## EXTRACTED INFORMATION
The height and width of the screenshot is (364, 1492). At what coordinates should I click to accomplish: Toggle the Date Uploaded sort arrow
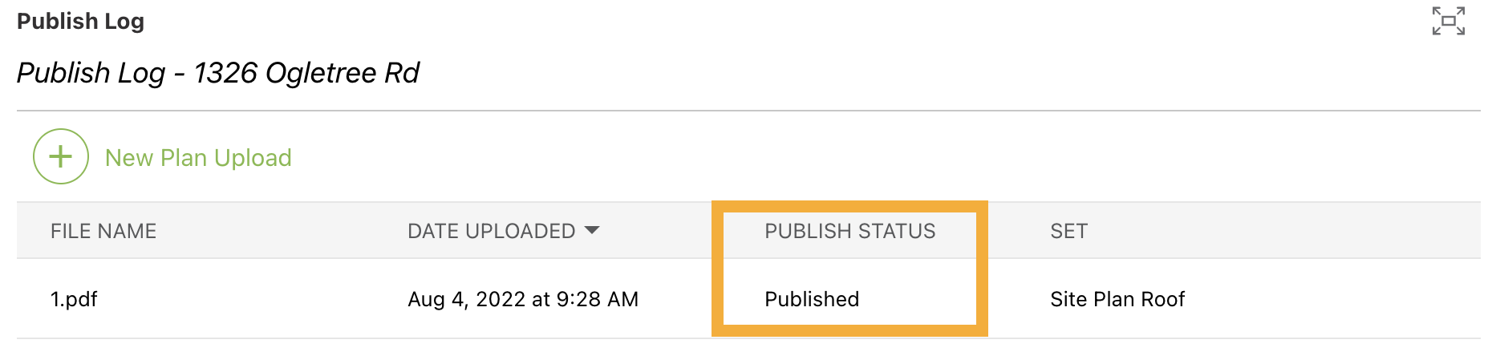[x=592, y=231]

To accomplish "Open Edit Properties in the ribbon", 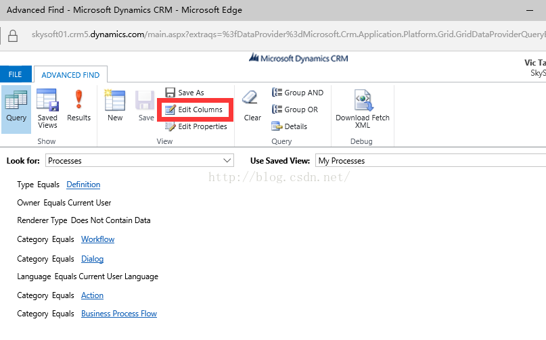I will click(x=196, y=126).
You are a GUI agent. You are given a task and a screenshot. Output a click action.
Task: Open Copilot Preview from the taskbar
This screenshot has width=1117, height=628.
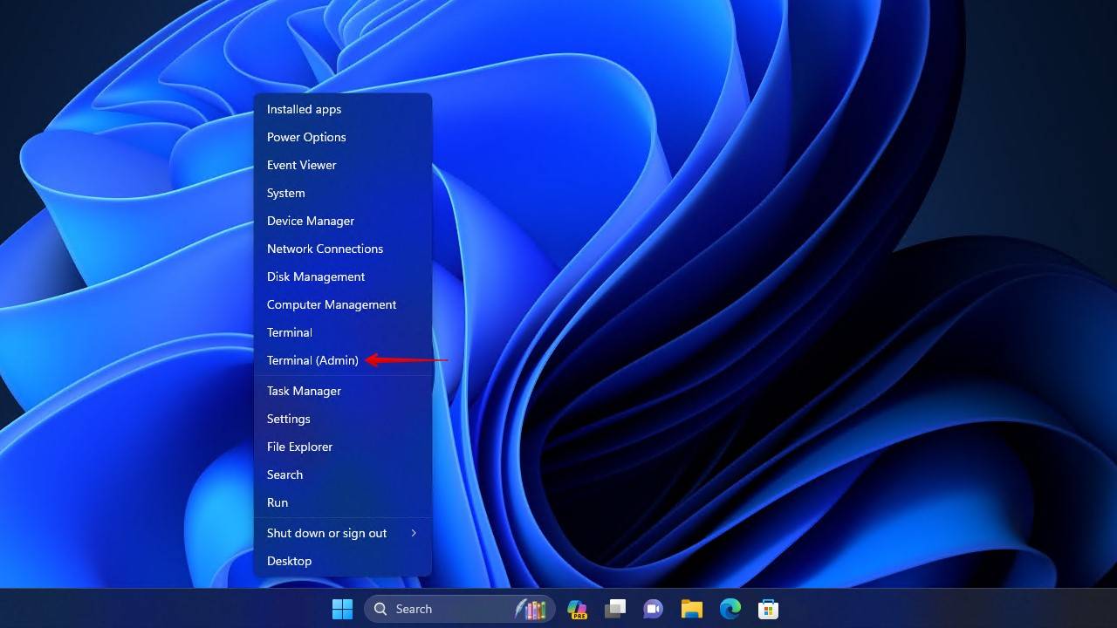click(577, 609)
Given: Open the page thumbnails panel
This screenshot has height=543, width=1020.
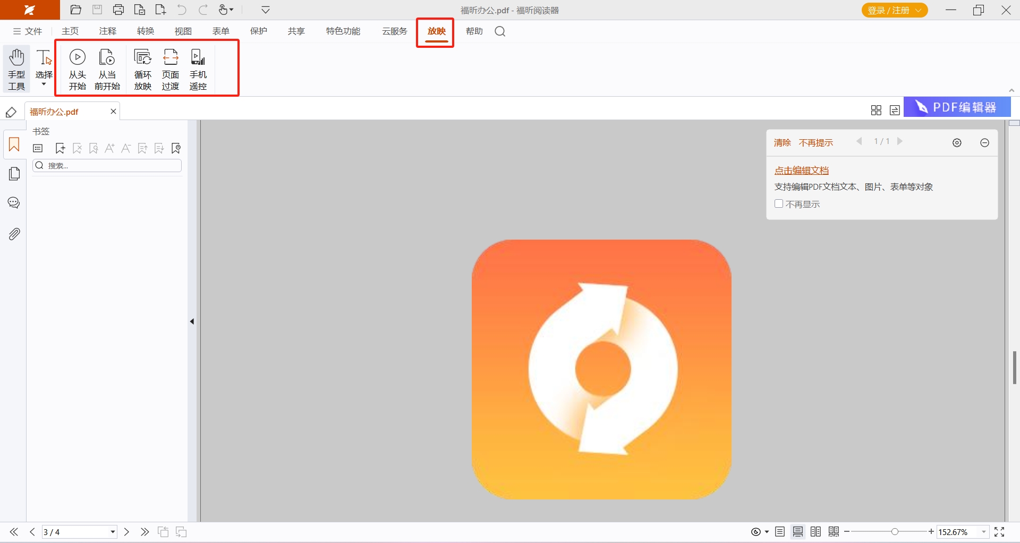Looking at the screenshot, I should 14,174.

## PROBLEM TO WORK ON
The expected output is the lines from the line that contains "This screenshot has width=1117, height=628." through the last line of the material, reproduced exactly, with both ends present and pictures absent.

## SOLUTION
This screenshot has width=1117, height=628.
click(577, 609)
Given: Open the page thumbnails panel
This screenshot has height=543, width=1020.
Looking at the screenshot, I should 14,174.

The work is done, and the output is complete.